### DATASET EXTRACT
══════════

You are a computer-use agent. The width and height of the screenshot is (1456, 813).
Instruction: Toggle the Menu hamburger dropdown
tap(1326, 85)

══════════

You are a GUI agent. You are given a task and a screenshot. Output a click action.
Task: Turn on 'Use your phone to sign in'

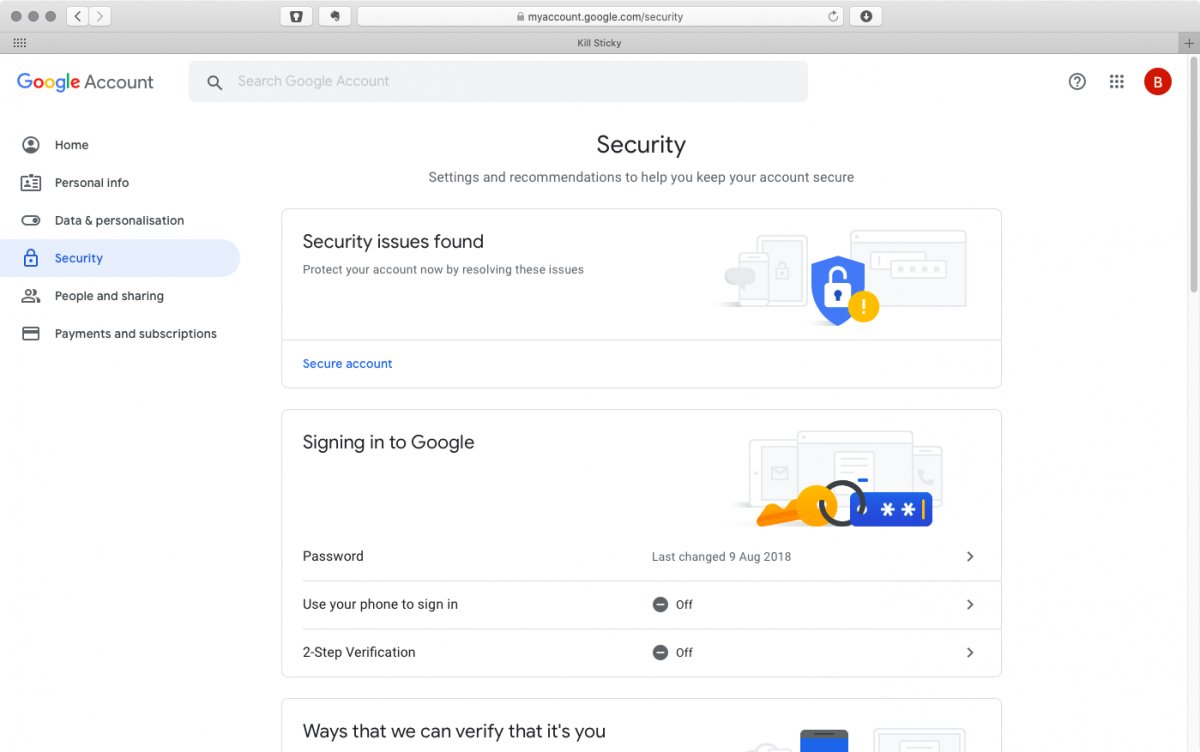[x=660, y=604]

══════════

Look over the listing above and copy each line that contains "agent".

You are a computer-use agent. The width and height of the screenshot is (1456, 813).
You are a GUI agent. You are given a task and a screenshot. Output a click action.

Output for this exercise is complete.